Source records:

....

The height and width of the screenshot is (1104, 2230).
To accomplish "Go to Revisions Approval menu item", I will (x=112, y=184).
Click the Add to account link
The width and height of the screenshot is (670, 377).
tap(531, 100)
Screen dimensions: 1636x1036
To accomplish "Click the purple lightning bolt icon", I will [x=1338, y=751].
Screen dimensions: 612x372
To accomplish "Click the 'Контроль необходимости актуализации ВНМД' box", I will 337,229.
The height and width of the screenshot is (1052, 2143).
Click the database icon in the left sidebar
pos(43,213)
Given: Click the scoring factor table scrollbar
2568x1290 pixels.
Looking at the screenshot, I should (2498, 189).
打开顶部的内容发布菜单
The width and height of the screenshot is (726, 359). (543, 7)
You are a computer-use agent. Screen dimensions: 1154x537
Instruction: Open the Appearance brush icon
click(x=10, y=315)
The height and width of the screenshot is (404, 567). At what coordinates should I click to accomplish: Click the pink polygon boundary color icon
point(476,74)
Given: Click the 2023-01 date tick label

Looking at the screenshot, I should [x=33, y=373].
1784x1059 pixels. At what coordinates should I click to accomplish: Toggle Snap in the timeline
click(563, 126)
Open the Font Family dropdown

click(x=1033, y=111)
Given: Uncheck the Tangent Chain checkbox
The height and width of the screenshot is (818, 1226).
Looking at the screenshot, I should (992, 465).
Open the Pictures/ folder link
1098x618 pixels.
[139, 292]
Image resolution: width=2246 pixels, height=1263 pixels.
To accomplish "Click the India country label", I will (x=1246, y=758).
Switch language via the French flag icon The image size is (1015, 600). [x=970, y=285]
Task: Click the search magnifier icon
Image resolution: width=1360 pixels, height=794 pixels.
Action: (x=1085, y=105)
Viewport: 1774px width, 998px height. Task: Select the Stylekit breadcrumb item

....

EXERCISE DESCRIPTION:
Go line by line through the data above and report each one that holds the string "item".

SOLUTION FOR THIS EXERCISE:
To accomplish "Go to Revisions Approval menu item", I will (x=112, y=184).
Viewport: 1774px width, 998px height. Task: Select the Stylekit breadcrumb item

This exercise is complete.